* _Problem statement_: Everything from the line containing "This screenshot has width=768, height=484." through the end of the entries below must be set down exactly, and nothing else.

====== Supplied material

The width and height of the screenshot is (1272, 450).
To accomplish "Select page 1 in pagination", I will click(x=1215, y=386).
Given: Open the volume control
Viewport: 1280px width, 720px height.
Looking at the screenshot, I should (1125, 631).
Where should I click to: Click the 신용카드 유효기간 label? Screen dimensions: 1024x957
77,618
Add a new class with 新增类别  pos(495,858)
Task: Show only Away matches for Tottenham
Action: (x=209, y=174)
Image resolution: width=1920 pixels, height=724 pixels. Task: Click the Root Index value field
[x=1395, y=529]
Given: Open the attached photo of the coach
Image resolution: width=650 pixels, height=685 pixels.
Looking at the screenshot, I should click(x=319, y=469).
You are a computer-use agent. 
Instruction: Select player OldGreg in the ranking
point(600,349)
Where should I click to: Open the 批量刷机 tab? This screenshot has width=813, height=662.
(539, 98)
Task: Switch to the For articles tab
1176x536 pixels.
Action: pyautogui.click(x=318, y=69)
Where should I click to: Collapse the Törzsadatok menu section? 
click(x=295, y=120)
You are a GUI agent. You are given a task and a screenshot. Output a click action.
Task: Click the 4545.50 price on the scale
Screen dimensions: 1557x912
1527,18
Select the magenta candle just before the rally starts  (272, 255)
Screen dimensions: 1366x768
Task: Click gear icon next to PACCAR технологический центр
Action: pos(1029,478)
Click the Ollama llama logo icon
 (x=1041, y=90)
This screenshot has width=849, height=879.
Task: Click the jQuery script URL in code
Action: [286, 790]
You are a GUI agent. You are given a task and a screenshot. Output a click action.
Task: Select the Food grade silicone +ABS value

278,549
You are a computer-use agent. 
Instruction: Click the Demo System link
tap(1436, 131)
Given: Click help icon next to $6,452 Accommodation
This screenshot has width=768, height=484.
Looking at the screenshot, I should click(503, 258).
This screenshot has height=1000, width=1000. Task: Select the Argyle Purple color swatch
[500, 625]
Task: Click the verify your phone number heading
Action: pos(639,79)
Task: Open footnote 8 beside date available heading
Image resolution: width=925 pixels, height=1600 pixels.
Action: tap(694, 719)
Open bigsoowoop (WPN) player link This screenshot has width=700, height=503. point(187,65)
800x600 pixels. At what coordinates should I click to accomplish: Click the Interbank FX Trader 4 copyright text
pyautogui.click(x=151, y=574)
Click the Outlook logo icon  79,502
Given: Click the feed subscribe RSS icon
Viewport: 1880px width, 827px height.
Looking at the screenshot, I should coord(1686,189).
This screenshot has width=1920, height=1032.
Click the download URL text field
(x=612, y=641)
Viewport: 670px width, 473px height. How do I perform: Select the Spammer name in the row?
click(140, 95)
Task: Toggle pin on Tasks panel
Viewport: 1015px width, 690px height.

============

* _Expected output_:
This screenshot has width=768, height=484.
Looking at the screenshot, I should click(503, 258).
This screenshot has height=1000, width=1000. Task: Select the Argyle Purple color swatch
[500, 625]
Task: Click the verify your phone number heading
Action: pos(639,79)
Task: Open footnote 8 beside date available heading
Image resolution: width=925 pixels, height=1600 pixels.
Action: tap(694, 719)
Open bigsoowoop (WPN) player link This screenshot has width=700, height=503. point(187,65)
800x600 pixels. At what coordinates should I click to accomplish: Click the Interbank FX Trader 4 copyright text
pyautogui.click(x=151, y=574)
Click the Outlook logo icon  79,502
Given: Click the feed subscribe RSS icon
Viewport: 1880px width, 827px height.
Looking at the screenshot, I should coord(1686,189).
This screenshot has width=1920, height=1032.
Click the download URL text field
(x=612, y=641)
Viewport: 670px width, 473px height. How do I perform: Select the Spammer name in the row?
click(140, 95)
Task: Toggle pin on Tasks panel
Viewport: 1015px width, 690px height.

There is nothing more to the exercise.